Fece un esordio con il botto nel 2002, Francesco Patierno: Pater familias è uno spaccato di vita del territorio campano programmaticamente sgradevolissimo.

Gli sono seguite delle commedie non proprio nelle corde dell’autore (Il mattino ha l’oro in bocca, Cose dell’altro mondo e l’ibrido La gente che sta bene), il quale adesso torna a occuparsi della sua terra e illustra, prendendo in prestito per il 99% della durata del suo documentario immagini d’epoca, di repertorio o tratte da pellicole ambientate in quell’infausto periodo, la Napoli del 1944, distrutta dai bombardamenti e sfiancata dalla fame, alla cui desolazione volle dare un contributo perfino il Vesuvio.

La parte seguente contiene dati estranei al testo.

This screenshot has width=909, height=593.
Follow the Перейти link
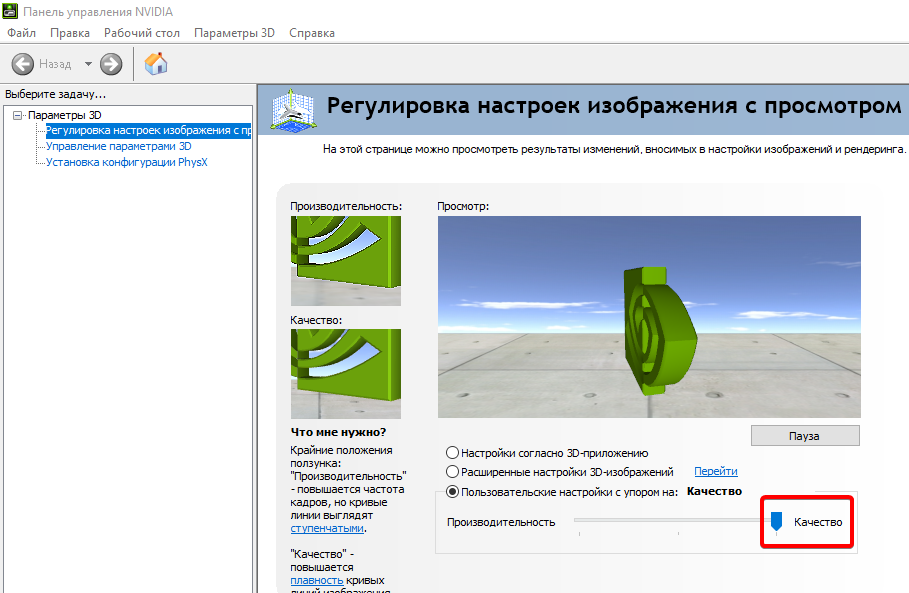715,472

Lo spunto è fornito da un diario vergato per circa un anno da Norman Lewis, ufficiale inglese di stanza nella città partenopea.

Osservando gli abitanti, studiando la loro innata arte di arrangiarsi, il militare imparò ad apprezzarne le contraddittorie sfaccettature.

Tra impieghi di bestiame, momenti di preghiera e tanti espedienti escogitati per non soccombere alla decuplicata povertà, il regista “congela” una delicata fase storica.

Il film immagina che Lewis ritorni, e ricordi, con la voce fuori campo di Benedict Cumberbatch nell’edizione anglofona e quella di Adriano Giannini per la nostrana.

Sorprendente e azzeccata la scelta di brani di cinema: da La pelle a Le quattro giornate di Napoli, da Chi si ferma è perduto a Comma 22, da Paisà a Il re di Poggioreale.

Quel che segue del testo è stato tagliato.